(Problem to work on):
Copy the lines below word for word, from the first line up to and including the line that contains "click(x=51, y=527)".

* Begin Data to process *

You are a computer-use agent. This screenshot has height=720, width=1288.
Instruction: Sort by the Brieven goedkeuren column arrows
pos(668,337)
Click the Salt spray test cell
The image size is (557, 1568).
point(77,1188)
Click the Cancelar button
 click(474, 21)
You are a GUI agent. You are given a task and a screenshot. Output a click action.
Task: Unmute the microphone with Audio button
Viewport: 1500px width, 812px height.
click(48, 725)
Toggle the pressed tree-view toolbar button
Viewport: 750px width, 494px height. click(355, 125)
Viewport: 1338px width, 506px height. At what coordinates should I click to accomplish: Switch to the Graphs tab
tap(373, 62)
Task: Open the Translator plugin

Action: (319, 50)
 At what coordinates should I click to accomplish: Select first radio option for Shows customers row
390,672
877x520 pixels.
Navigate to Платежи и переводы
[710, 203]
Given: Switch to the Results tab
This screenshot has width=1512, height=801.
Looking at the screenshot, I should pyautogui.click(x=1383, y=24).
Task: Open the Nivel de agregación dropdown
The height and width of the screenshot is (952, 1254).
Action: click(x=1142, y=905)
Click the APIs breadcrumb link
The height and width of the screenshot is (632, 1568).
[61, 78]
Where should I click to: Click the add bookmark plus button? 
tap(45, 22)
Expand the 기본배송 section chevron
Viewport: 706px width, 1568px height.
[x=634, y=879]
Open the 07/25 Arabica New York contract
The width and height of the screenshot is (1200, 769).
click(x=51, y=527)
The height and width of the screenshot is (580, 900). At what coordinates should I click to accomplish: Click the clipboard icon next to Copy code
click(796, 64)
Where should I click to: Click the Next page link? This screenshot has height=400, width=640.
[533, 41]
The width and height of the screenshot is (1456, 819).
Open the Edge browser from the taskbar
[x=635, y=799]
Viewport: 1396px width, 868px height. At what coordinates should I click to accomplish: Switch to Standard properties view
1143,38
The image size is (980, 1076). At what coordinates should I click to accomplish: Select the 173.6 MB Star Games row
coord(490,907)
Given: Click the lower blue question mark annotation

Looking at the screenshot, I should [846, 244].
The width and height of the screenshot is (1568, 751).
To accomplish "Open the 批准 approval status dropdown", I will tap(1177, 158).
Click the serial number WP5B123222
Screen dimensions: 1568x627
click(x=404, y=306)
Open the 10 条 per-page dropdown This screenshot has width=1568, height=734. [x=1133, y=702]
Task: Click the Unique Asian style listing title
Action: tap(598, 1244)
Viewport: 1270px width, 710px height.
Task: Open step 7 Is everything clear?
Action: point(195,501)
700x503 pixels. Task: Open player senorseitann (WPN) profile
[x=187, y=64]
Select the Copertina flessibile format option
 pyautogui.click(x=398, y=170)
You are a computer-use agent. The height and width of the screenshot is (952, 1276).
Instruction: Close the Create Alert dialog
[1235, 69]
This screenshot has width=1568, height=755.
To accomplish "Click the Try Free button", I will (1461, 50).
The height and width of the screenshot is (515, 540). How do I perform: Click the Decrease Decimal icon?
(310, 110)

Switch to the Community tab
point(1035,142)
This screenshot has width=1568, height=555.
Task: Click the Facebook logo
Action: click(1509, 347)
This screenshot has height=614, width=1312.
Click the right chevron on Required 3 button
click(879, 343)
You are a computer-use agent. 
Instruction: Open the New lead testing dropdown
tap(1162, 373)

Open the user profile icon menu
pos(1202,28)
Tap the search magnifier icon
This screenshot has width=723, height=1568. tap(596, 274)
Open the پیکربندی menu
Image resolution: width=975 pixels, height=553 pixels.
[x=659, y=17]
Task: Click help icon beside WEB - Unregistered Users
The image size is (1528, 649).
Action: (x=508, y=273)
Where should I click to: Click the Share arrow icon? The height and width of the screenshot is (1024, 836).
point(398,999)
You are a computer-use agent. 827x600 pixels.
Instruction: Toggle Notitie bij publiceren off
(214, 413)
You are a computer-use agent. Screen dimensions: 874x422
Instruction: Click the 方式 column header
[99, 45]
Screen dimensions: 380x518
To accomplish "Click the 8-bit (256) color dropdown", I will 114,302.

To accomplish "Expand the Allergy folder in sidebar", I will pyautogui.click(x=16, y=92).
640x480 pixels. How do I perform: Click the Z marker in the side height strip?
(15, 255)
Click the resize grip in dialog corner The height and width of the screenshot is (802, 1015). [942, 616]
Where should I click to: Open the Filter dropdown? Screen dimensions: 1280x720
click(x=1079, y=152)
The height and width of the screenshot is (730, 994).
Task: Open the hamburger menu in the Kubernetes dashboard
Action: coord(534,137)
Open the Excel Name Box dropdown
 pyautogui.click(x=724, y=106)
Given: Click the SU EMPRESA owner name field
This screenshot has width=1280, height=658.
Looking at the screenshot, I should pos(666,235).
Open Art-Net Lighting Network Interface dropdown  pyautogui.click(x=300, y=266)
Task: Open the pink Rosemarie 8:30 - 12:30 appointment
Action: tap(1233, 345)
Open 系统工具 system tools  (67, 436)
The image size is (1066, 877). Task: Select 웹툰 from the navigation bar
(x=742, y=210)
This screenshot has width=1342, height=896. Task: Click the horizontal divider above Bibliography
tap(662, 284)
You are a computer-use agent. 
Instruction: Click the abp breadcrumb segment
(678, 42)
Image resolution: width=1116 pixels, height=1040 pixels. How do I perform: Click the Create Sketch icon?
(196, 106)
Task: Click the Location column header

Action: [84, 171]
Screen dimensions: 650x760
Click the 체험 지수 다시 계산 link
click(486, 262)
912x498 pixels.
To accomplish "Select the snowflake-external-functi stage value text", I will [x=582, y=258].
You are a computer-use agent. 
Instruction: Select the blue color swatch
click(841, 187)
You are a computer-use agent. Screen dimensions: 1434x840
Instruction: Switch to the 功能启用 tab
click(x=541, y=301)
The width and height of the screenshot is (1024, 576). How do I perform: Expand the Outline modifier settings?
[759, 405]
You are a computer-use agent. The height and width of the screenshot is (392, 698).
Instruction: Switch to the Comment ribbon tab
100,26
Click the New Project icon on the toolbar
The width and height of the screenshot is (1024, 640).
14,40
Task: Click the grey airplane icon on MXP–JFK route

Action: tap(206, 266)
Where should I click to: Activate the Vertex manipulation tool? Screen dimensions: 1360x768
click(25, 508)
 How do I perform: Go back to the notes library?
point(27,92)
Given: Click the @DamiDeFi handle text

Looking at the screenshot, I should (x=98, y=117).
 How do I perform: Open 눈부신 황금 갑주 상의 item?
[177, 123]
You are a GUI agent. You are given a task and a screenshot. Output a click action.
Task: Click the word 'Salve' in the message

* End Data to process *

(Result for this task):
You are a computer-use agent. This screenshot has height=720, width=1288.
Instruction: Sort by the Brieven goedkeuren column arrows
pos(668,337)
Click the Salt spray test cell
The image size is (557, 1568).
point(77,1188)
Click the Cancelar button
 click(474, 21)
You are a GUI agent. You are given a task and a screenshot. Output a click action.
Task: Unmute the microphone with Audio button
Viewport: 1500px width, 812px height.
click(48, 725)
Toggle the pressed tree-view toolbar button
Viewport: 750px width, 494px height. click(355, 125)
Viewport: 1338px width, 506px height. At what coordinates should I click to accomplish: Switch to the Graphs tab
tap(373, 62)
Task: Open the Translator plugin

Action: (319, 50)
 At what coordinates should I click to accomplish: Select first radio option for Shows customers row
390,672
877x520 pixels.
Navigate to Платежи и переводы
[710, 203]
Given: Switch to the Results tab
This screenshot has width=1512, height=801.
Looking at the screenshot, I should pyautogui.click(x=1383, y=24).
Task: Open the Nivel de agregación dropdown
The height and width of the screenshot is (952, 1254).
Action: click(x=1142, y=905)
Click the APIs breadcrumb link
The height and width of the screenshot is (632, 1568).
[61, 78]
Where should I click to: Click the add bookmark plus button? 
tap(45, 22)
Expand the 기본배송 section chevron
Viewport: 706px width, 1568px height.
[x=634, y=879]
Open the 07/25 Arabica New York contract
The width and height of the screenshot is (1200, 769).
click(x=51, y=527)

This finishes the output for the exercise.